◆ **Exercise aim**
Each line of the data below that includes the string "column" must be copied.

◆ **Records for this task**
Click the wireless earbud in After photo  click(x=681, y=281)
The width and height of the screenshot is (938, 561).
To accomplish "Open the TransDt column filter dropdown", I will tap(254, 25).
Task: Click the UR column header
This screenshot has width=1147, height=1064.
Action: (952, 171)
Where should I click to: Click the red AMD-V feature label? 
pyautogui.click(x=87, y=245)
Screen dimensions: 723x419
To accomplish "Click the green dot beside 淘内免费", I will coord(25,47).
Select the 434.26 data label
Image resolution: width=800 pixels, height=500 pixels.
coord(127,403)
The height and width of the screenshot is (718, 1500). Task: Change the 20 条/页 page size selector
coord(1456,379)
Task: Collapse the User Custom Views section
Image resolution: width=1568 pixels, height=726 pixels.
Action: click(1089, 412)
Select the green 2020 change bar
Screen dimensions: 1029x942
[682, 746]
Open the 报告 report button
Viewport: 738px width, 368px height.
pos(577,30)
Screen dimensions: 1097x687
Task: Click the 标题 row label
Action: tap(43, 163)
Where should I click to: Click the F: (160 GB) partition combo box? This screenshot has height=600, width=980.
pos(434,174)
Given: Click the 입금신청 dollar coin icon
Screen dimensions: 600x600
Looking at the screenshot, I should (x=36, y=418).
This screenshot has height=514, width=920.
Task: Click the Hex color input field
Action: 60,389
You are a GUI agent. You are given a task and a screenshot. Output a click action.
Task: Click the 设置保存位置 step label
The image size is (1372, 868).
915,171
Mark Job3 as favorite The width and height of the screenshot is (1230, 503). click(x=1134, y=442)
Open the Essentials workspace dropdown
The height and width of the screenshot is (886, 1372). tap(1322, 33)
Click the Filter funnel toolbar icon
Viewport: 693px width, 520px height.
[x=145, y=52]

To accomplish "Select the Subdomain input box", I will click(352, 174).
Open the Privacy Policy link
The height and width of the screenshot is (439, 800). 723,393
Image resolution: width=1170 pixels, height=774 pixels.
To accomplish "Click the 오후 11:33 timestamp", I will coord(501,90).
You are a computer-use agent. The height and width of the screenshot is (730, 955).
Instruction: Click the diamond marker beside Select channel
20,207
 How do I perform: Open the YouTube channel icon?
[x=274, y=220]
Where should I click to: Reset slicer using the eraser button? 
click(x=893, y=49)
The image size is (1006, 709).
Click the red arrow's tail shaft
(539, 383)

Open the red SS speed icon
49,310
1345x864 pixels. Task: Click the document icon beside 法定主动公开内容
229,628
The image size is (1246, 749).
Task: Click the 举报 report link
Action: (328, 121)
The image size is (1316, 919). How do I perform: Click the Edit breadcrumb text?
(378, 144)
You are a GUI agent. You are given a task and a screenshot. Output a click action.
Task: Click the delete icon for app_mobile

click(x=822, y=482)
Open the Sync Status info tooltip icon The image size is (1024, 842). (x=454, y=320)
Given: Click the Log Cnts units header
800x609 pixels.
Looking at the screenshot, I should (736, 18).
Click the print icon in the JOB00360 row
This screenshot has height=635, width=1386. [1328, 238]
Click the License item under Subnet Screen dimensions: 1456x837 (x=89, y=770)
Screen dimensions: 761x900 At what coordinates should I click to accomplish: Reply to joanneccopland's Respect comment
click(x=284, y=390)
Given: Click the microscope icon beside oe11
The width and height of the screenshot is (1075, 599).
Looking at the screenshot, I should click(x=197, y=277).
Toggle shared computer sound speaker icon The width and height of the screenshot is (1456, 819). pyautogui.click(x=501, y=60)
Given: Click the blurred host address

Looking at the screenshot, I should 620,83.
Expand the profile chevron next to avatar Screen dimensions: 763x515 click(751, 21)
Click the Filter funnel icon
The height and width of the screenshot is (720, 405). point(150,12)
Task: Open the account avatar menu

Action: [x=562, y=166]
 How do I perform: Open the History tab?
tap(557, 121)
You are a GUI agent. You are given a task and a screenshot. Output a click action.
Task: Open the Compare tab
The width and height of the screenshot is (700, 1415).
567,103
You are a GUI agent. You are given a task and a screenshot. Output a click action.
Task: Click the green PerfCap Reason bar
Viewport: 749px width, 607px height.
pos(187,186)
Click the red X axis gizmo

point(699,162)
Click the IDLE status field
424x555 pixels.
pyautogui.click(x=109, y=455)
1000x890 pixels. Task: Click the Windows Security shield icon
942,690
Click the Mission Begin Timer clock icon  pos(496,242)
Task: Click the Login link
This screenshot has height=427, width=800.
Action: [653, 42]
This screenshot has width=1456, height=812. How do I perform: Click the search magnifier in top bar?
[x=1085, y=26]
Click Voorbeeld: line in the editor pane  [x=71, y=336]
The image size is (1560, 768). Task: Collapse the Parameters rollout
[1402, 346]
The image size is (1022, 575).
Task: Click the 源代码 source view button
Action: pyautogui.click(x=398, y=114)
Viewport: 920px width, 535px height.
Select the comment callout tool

◆ **Reply**
To accomplish "Open the TransDt column filter dropdown", I will tap(254, 25).
Task: Click the UR column header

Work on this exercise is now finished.